Your assignment:
Starting from the line that holds "Task: Show Parking Lots near the destination", print every line through the end of the records, first and last included.

======== Material for this task ========

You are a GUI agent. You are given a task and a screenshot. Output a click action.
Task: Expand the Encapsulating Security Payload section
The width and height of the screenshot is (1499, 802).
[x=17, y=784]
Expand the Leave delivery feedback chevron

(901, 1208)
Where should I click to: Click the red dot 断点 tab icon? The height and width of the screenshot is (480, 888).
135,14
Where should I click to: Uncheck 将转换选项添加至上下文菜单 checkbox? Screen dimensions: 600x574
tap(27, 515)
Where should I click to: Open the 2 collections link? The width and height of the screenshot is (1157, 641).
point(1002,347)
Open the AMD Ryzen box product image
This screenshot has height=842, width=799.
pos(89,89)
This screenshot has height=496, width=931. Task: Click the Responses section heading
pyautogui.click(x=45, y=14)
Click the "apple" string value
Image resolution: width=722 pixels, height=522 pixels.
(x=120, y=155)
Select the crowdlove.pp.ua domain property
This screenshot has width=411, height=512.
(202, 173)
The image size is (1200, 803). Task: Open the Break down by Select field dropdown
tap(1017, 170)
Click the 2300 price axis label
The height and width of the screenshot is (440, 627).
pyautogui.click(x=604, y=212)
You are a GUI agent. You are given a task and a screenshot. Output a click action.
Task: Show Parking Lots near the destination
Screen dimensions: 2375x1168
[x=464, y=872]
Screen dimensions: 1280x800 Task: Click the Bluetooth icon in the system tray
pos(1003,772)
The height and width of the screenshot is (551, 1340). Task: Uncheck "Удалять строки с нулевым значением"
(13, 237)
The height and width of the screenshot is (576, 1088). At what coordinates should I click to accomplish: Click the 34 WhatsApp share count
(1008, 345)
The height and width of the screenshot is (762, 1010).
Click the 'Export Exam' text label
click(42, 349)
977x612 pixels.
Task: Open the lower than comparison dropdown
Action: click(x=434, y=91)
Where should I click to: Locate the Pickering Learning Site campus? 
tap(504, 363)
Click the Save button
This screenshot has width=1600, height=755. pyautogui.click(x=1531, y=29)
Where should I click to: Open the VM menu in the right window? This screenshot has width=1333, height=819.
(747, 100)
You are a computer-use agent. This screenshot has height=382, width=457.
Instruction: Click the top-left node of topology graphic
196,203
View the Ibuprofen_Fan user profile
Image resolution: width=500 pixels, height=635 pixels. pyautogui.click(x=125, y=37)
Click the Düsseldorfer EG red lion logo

========

Reply:
Task: Show Parking Lots near the destination
Screen dimensions: 2375x1168
[x=464, y=872]
Screen dimensions: 1280x800 Task: Click the Bluetooth icon in the system tray
pos(1003,772)
The height and width of the screenshot is (551, 1340). Task: Uncheck "Удалять строки с нулевым значением"
(13, 237)
The height and width of the screenshot is (576, 1088). At what coordinates should I click to accomplish: Click the 34 WhatsApp share count
(1008, 345)
The height and width of the screenshot is (762, 1010).
Click the 'Export Exam' text label
click(42, 349)
977x612 pixels.
Task: Open the lower than comparison dropdown
Action: click(x=434, y=91)
Where should I click to: Locate the Pickering Learning Site campus? 
tap(504, 363)
Click the Save button
This screenshot has width=1600, height=755. pyautogui.click(x=1531, y=29)
Where should I click to: Open the VM menu in the right window? This screenshot has width=1333, height=819.
(747, 100)
You are a computer-use agent. This screenshot has height=382, width=457.
Instruction: Click the top-left node of topology graphic
196,203
View the Ibuprofen_Fan user profile
Image resolution: width=500 pixels, height=635 pixels. pyautogui.click(x=125, y=37)
Click the Düsseldorfer EG red lion logo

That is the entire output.